Web scraping is the process of using bots to extract content and data from a website
We're going to make use of beautifulsoup, lxml and request
Beautiful Soup is a Python library for pulling data out of HTML and XML files.
lxml is a Python library which allows for easy handling of XML and HTML files, and can also be used for web scraping and also use for parsing file or data.
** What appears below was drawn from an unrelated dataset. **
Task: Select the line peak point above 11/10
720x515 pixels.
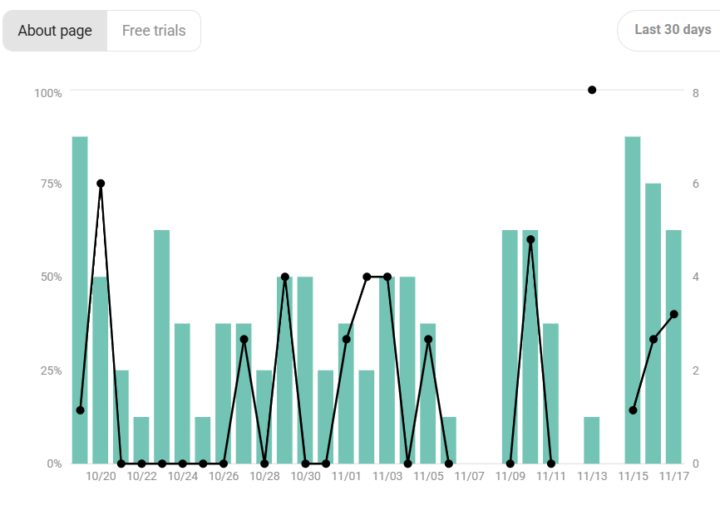Action: click(x=530, y=240)
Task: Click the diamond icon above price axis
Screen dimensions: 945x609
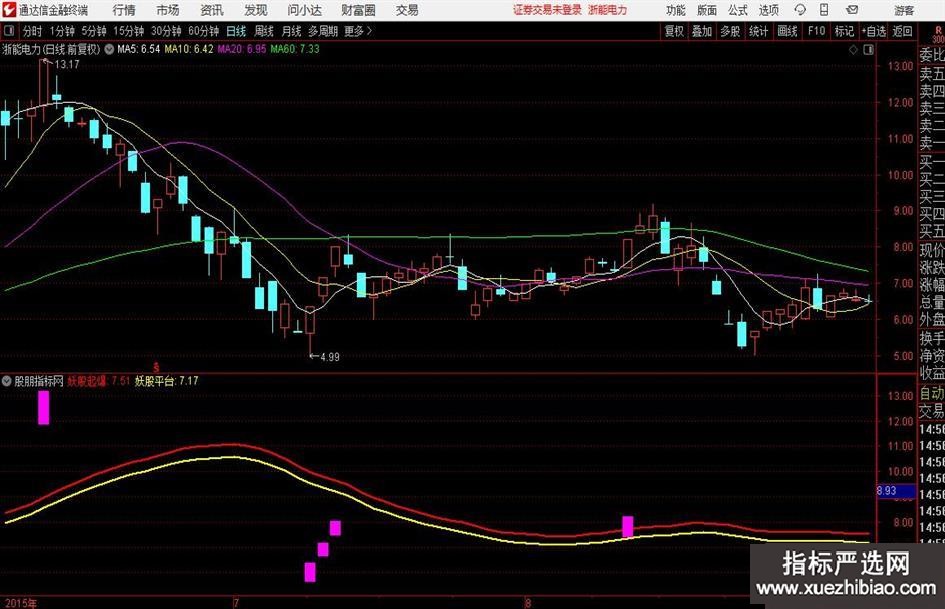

The requests library is the de facto standard for making HTTP requests in Python
Now to our project. We've to install those libraries
For beautifulsoup you can do py -m pip install bs4 or pip install beautifulsoup4 pip install lxml
pip install requests
## scraping from our local HTML
from bs4 import BeautifulSoup
Remember we're getting our HTML file from our local PC, so we don't need the request library.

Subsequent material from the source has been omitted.